We suggest that there may well be a conflict between, on the one hand, asserting that, under French law, the economic burden of the resale right rests with the seller, and, on the other hand, allowing a contractual provision providing that the buyer should pay. There may be circumstances where seller and buyer agree that the seller will invoice the buyer the sale price less the amount of the resale royalty, and the buyer will in turn pay the resale royalty to the relevant collecting society. In that scenario, the buyer pays the resale royalty, but the economic burden remains with the seller. Christie’s conditions of sale sought to achieve a different objective: relieving the seller from the obligation to pay by charging the buyer, in addition to the sale price, an amount equal to the royalty, and passing it on to the collecting society. In that scenario, the buyer ends up bearing the economic burden of the royalty.

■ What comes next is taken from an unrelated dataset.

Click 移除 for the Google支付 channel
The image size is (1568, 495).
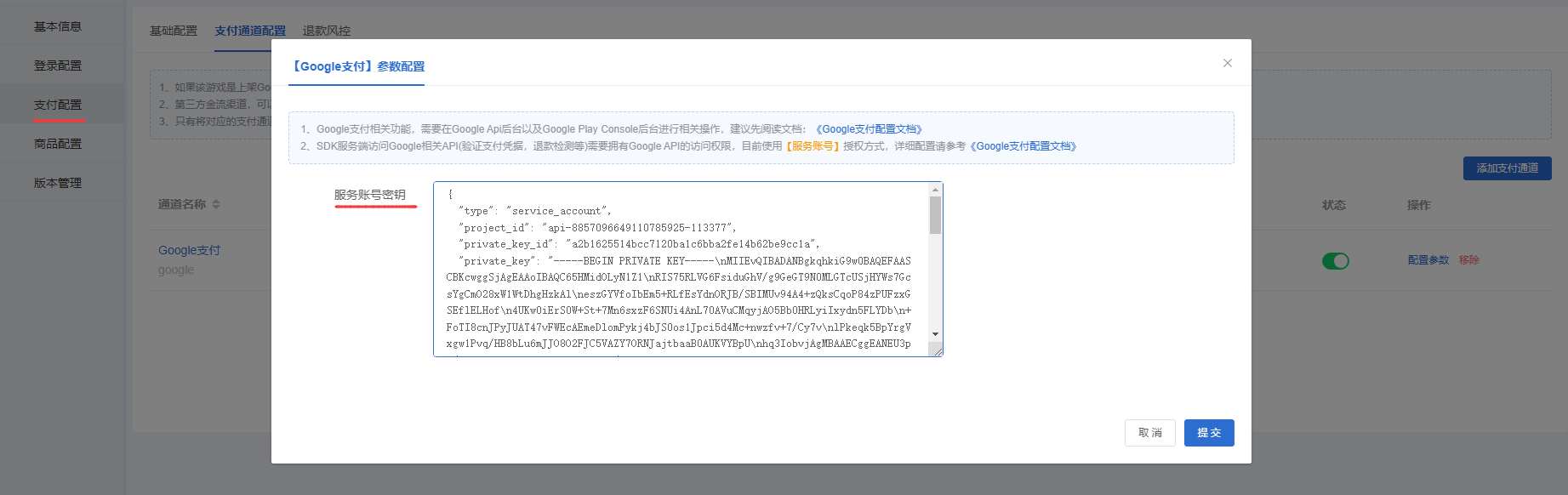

The Court’s reasoning is somewhat obscure. Relying on a non-binding opinion of the European Commission, it concluded that contractual derogations were not expressly prohibited. Without giving reasons, it then jumped to the conclusion that the sub-paragraph of Article L. 122-8 dealing with payment, was not a matter of public order. Relying on Christie’s observation that, under English law, the liability to pay the resale royalty rested on the art market professional, it inferred that as a matter of EU law, the obligation to pay could fall on other parties to the transaction. It then noted that no evidence was adduced showing that the CPGA had suffered a prejudice arising from the controversial clause in Christie’s terms of sale, and concluded that the CPGA had not standing to bring the claim.
Christie’s appealed to the France’s Supreme Court against the decision of the first Court of Appeal.
On 22 January 2014, the Supreme Court confirmed the decision of the first Court of Appeal insofar as it confirmed the right of the SNA to bring a claim against Christie’s. The objective of Article L. 122-8 was not simply to protect the right of authors but to contribute to the proper functioning of the internal market in works of art. Given that the members of the SNA compete with Christie’s, and that they claim that the controversial clause in Christie’s contract distorts competition, the SNA had the right to claim against Christie’s.
Christie’s went on to argue that nothing in the Directive or in Article L. 122-8 prohibits parties to a sale and purchase of art from deciding amongst themselves which party shall be liable to pay the resale royalty. This is purely a contractual matter which does not affect the legal liability to pay stated in Article L. 122-8 as resting on the professional intermediary acting in the transaction or, if there are two professionals involved, the seller. As Christie’s raised an issue of interpretation of the EU Directive, the French Supreme Court decided to refer to the Court of Justice of the European Union the following question: does Article 1(4) of the Directive on the resale right mean that ‘the resale royalty shall be payable by the seller’ should be interpreted as prohibiting any contractual derogation?
Given its heavy workload, the European Court of Justice is unlikely to deliver its preliminary ruling on the interpretation of the EU Directive until 2015 or even 2016. In the meantime, the resale right remains in limbo.
Pierre Valentin
Articles published on this blog reflect the opinion of the stated author of the article only. The information they contain does not constitute legal advice.